The fourth, fifth and sixth exceptions are practically the same and are to questions and answers, asked of the witness Miller, on cross-examination.
The exceptions to the admission of this evidence, we think, were properly taken. The questions were improper on cross-examination and the testimony elicited was not relevant to the issue in the case. It was calcuted to mislead the mind of the jury. The height of the wires above the surface of the ground in the streets of Annapolis and their distance above the level of the streets, could furnish no correct guide, in determining the proper disposition of the wires on a bridge over Spa Creek. And whether or not they were suspended like those on Light Street Bridge, Baltimore, had no bearing whatever upon the issue in this case. There was error in these rulings and it would be idle to hold the admission of *Page 457 this character of evidence was "error without injury." Sims v.American Ice Co. 109 Md. 72.
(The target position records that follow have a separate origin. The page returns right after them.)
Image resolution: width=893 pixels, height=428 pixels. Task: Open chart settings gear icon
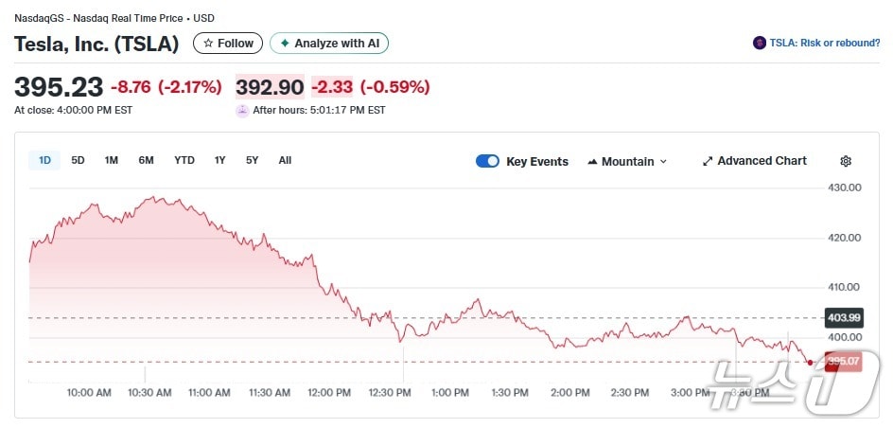pos(846,161)
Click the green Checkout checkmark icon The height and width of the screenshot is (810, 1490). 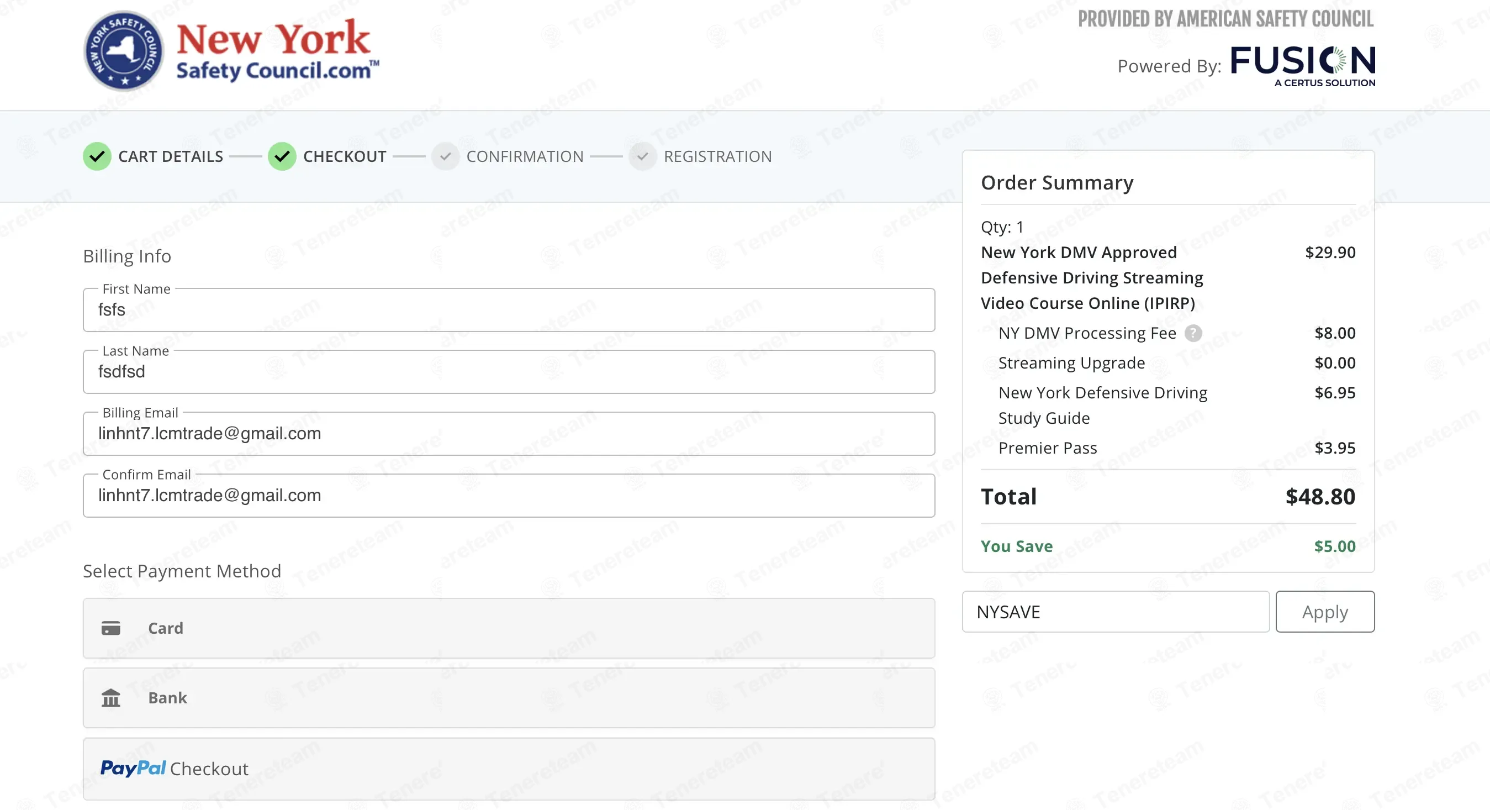click(282, 157)
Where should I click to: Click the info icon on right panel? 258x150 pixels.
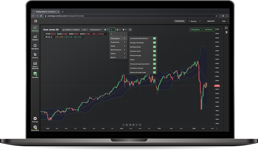[x=226, y=28]
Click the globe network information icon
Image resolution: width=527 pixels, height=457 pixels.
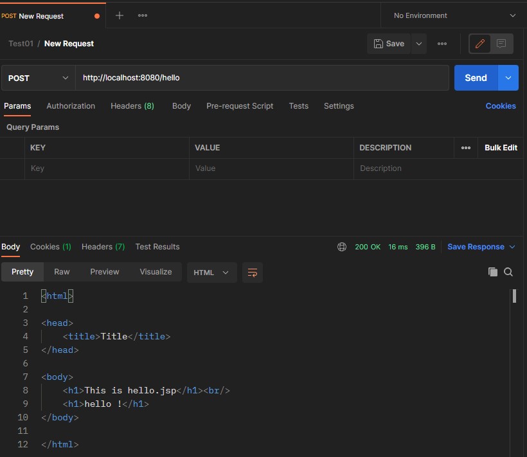(x=342, y=247)
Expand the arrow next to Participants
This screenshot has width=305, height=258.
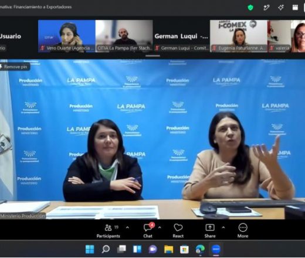tap(127, 228)
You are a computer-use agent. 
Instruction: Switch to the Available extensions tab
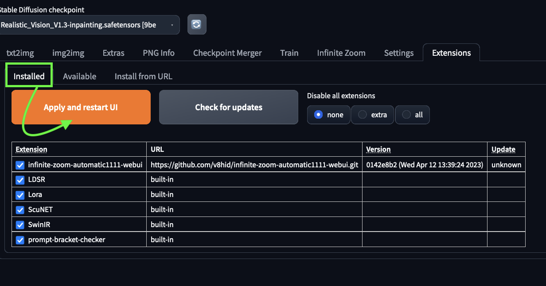(x=80, y=76)
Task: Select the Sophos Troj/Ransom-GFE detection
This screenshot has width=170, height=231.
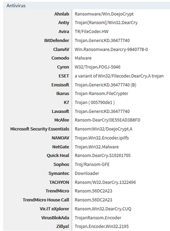Action: pos(92,164)
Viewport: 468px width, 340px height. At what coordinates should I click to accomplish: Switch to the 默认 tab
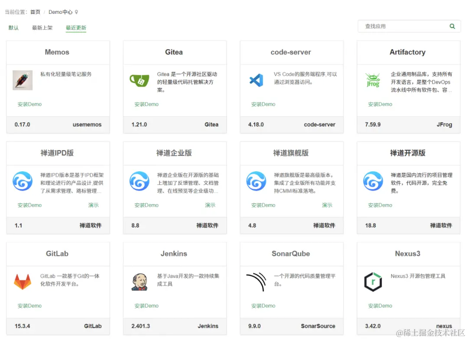(x=13, y=27)
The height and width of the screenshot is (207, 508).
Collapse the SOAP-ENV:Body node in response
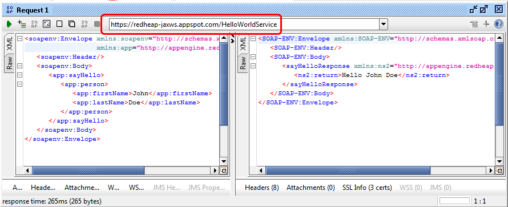[253, 57]
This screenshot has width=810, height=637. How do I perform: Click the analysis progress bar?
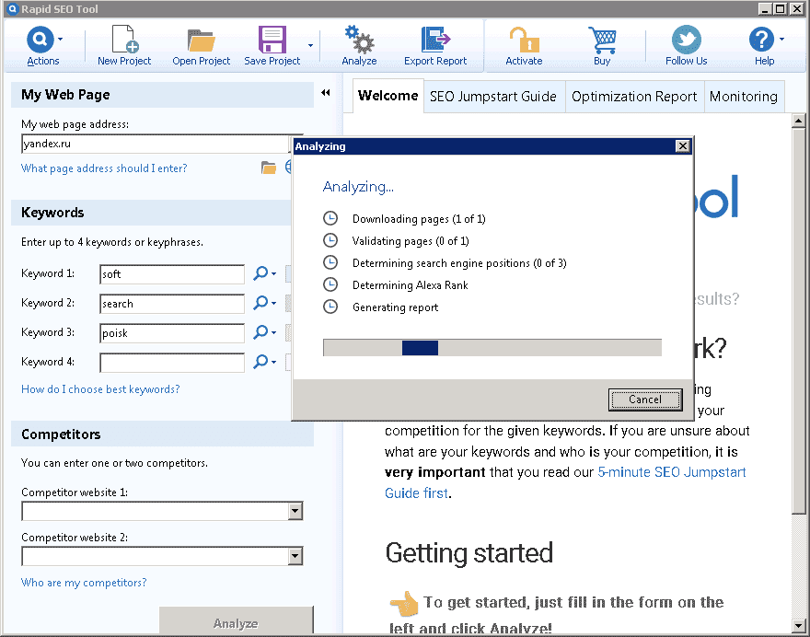click(492, 348)
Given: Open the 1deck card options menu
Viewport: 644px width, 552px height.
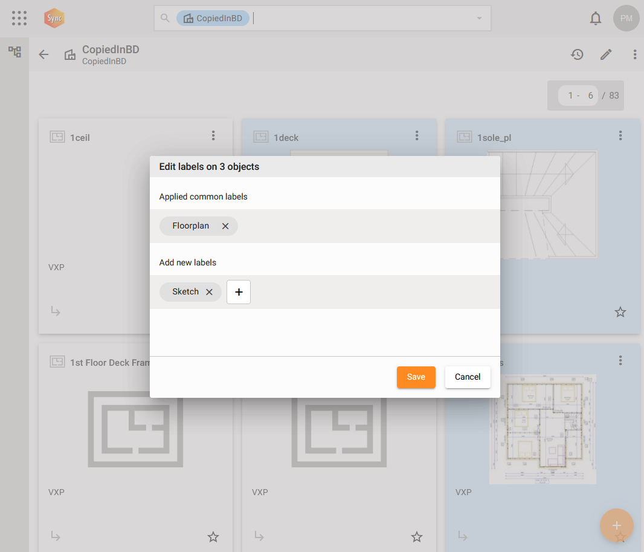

We come to the rulings on the prayers and shall request the reporter to set out the plaintiff's prayers in the report of the case. The plaintiff's two prayers were granted. The defendant's first, second, fourth and sixth prayers were refused, and the third, fifth and seventh were granted. The defendant's prayers contain the same legal propositions presented on the former appeal and what we said in regard to these prayers on that appeal, we find applicable here.
The defendant's granted prayers we think, gave it all the law to which it was entitled and for the reasons stated on the former appeal its other prayers were properly rejected.
The plaintiff's first prayer, it will be seen was not properly framed, and the omission of the words "Defendant," and "could have" in the body of the prayer, renders it somewhat vague and unintelligible. The vice of the prayer, however, consists in locating "the place where the plaintiff was injured as testified by the plaintiff's witnesses" alone. The prayer was entirely too general and indefinite. It ignored the theory of the defendant's case, and the testimony offered in its support.
While the trial Court is not bound to modify instructions submitted by counsel so as to make them correct statements of the law, the Court should refuse an incorrect prayer, not sanctioned by the rules of law. Dodge v. Hughes Co., 110 Md. 382;Birney v. Tel. Co., 18 Md. 357; Hutzler v. Lord,64 Md. 534.
The plaintiff's second prayer was the usual damage prayer, but there was no proof whatever in this case to support the hypothesis of fact stated in the prayer that the plaintiff's injury was permanent.
The defendant's special exception to this prayer, on the ground there was no evidence that the injuries complained of are permanent in their nature should have been sustained and the prayer refused. There was no evidence upon which this instruction could be based, and it is error to grant an *Page 458 instruction upon any proposition, when there is no proof to sustain it.
Similar instructions have frequently been disapproved and held to be erroneous and prejudicial by this Court. Long v. Eakle,4 Md. 454; Balto. v. Poultney, 25 Md. 18; Wilson v.Merryman, 48 Md. 328.
The eighth bill of exception purports to present an objection by the defendant to a "line of argument" on the part of the plaintiff's attorney "in the course of the argument of the case," but it does not state any ruling of the Court thereon. It is, therefore, immaterial for us to express any opinion as to the statement set out in the record.
For the errors indicated, the judgment will be reversed and a new trial will be awarded.
Judgment reversed, and a new trial awarded, with costs.